C‘era una volta l’Ente tutela pesca. Dal 2018 la parola ‘pesca’ è scomparsa per cedere il passo a ‘patrimonio ittico’, ma i cambiamenti apportati dalla riforma firmata dall’assessore regionale Paolo Panontin sono ben più sostanziosi di un semplice cambio di nome. Per i detrattori le novità saranno tutt’altro che indolori con il rischio concreto che nei prossimi mesi ci siano pesanti riflessi sull’esercizio della pesca. Per chi invece è d’accordo, era semplicemente ora di modernizzare un settore che negli ultimi anni era in difficoltà.
La Giunta regionale ha messo la parola fine a una storia iniziata nel 1971, quando fu istituito l’ente al quale era stata affidata la gestione della pesca nelle acque interne regionali. L’autonomia dei pescatori sportivi rappresentati all’interno del Consiglio direttivo è stata una delle colonne portanti della legge istitutiva dell’Etp, ma è pur vero che la struttura ha attraversato alti e bassi nel corso degli anni, dovuti in parte anche alla coesione del mondo della pesca, ultimamente a dir poco deficitaria. Lo dimostra il fatto che le organizzazioni di pesca regionali, uno degli interlocutori privilegiati di Panontin, si sono schierate su fronti contrapposti quando si è trattato di discutere della riforma.

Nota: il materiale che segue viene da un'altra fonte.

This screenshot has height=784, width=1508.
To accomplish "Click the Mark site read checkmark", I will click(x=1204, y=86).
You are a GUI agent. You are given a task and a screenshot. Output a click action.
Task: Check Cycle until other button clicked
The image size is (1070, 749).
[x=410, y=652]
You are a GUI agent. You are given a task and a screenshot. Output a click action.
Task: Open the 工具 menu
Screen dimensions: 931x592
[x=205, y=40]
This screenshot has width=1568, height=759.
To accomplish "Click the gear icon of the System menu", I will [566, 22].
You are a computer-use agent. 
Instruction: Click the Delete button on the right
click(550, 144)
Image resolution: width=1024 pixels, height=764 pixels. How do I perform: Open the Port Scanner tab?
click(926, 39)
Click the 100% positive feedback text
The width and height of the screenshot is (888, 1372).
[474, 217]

L’assessore dopo aver abbandonato la prima bozza, che sostanzialmente azzerava l’ente e lo spacchettava affidando il lavoro a vari uffici ed enti regionali, è sceso a più miti consigli trovando una soluzione di compromesso che, almeno dal punto di vista politico, gli ha permesso di raccogliere i consensi necessari per portare il provvedimento in Consiglio regionale senza troppi problemi. Eppure, gli insoddisfatti rispetto alle soluzioni scelte sono molti, anche tra coloro che inizialmente hanno appoggiato Panontin, che ora sperano nei regolamenti attuativi per perfezionare alcuni meccanismi che altrimenti rischiano di creare gravi inceppamenti.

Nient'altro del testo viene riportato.